- _Supplied records_
◆ ◆ ◆ ◆ ◆ ◆ ◆
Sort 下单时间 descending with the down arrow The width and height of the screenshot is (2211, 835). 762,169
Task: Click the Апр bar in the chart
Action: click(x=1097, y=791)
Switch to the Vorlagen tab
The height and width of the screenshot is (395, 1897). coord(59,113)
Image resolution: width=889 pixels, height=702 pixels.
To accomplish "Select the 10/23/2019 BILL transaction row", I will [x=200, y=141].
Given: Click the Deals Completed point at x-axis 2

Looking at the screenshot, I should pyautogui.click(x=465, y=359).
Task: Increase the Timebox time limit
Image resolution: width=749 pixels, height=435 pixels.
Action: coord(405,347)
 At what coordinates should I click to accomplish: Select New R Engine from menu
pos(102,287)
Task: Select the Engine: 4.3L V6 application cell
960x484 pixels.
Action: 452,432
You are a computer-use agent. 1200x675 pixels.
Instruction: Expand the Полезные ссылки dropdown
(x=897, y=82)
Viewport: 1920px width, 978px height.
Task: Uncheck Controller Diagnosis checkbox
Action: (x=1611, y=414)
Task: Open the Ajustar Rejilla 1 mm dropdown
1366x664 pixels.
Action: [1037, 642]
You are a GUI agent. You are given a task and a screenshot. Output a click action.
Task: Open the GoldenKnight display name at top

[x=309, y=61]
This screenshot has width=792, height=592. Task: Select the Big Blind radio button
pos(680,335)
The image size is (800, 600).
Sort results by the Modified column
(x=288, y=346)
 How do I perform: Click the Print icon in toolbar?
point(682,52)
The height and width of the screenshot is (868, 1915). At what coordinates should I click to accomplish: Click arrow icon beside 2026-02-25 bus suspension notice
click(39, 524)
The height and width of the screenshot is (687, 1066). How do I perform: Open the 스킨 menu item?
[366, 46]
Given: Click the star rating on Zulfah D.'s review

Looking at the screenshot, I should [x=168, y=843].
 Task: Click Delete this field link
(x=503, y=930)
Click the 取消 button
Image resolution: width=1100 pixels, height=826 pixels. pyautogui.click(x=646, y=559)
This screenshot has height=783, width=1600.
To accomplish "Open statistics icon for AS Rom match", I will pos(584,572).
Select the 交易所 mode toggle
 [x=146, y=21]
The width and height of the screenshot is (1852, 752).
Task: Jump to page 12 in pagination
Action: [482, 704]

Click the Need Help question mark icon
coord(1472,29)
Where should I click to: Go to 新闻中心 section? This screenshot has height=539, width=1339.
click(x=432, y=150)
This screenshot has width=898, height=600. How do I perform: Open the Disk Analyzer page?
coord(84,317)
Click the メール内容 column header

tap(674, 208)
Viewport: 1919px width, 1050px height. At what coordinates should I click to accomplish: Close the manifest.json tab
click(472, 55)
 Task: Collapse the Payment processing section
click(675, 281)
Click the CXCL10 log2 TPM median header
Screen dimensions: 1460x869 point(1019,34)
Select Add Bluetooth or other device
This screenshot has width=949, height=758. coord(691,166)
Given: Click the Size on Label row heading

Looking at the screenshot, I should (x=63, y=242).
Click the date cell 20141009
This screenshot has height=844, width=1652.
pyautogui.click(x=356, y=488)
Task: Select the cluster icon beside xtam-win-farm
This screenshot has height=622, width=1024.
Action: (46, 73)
◆ ◆ ◆ ◆ ◆ ◆ ◆
Write out the material exactly as given.

- _Answer area_
Sort 下单时间 descending with the down arrow The width and height of the screenshot is (2211, 835). 762,169
Task: Click the Апр bar in the chart
Action: click(x=1097, y=791)
Switch to the Vorlagen tab
The height and width of the screenshot is (395, 1897). coord(59,113)
Image resolution: width=889 pixels, height=702 pixels.
To accomplish "Select the 10/23/2019 BILL transaction row", I will [x=200, y=141].
Given: Click the Deals Completed point at x-axis 2

Looking at the screenshot, I should pyautogui.click(x=465, y=359).
Task: Increase the Timebox time limit
Image resolution: width=749 pixels, height=435 pixels.
Action: coord(405,347)
 At what coordinates should I click to accomplish: Select New R Engine from menu
pos(102,287)
Task: Select the Engine: 4.3L V6 application cell
960x484 pixels.
Action: 452,432
You are a computer-use agent. 1200x675 pixels.
Instruction: Expand the Полезные ссылки dropdown
(x=897, y=82)
Viewport: 1920px width, 978px height.
Task: Uncheck Controller Diagnosis checkbox
Action: (x=1611, y=414)
Task: Open the Ajustar Rejilla 1 mm dropdown
1366x664 pixels.
Action: [1037, 642]
You are a GUI agent. You are given a task and a screenshot. Output a click action.
Task: Open the GoldenKnight display name at top

[x=309, y=61]
This screenshot has width=792, height=592. Task: Select the Big Blind radio button
pos(680,335)
The image size is (800, 600).
Sort results by the Modified column
(x=288, y=346)
 How do I perform: Click the Print icon in toolbar?
point(682,52)
The height and width of the screenshot is (868, 1915). At what coordinates should I click to accomplish: Click arrow icon beside 2026-02-25 bus suspension notice
click(39, 524)
The height and width of the screenshot is (687, 1066). How do I perform: Open the 스킨 menu item?
[366, 46]
Given: Click the star rating on Zulfah D.'s review

Looking at the screenshot, I should [x=168, y=843].
 Task: Click Delete this field link
(x=503, y=930)
Click the 取消 button
Image resolution: width=1100 pixels, height=826 pixels. pyautogui.click(x=646, y=559)
This screenshot has height=783, width=1600.
To accomplish "Open statistics icon for AS Rom match", I will pos(584,572).
Select the 交易所 mode toggle
 [x=146, y=21]
The width and height of the screenshot is (1852, 752).
Task: Jump to page 12 in pagination
Action: [482, 704]

Click the Need Help question mark icon
coord(1472,29)
Where should I click to: Go to 新闻中心 section? This screenshot has height=539, width=1339.
click(x=432, y=150)
This screenshot has width=898, height=600. How do I perform: Open the Disk Analyzer page?
coord(84,317)
Click the メール内容 column header

tap(674, 208)
Viewport: 1919px width, 1050px height. At what coordinates should I click to accomplish: Close the manifest.json tab
click(472, 55)
 Task: Collapse the Payment processing section
click(675, 281)
Click the CXCL10 log2 TPM median header
Screen dimensions: 1460x869 point(1019,34)
Select Add Bluetooth or other device
This screenshot has width=949, height=758. coord(691,166)
Given: Click the Size on Label row heading

Looking at the screenshot, I should (x=63, y=242).
Click the date cell 20141009
This screenshot has height=844, width=1652.
pyautogui.click(x=356, y=488)
Task: Select the cluster icon beside xtam-win-farm
This screenshot has height=622, width=1024.
Action: (46, 73)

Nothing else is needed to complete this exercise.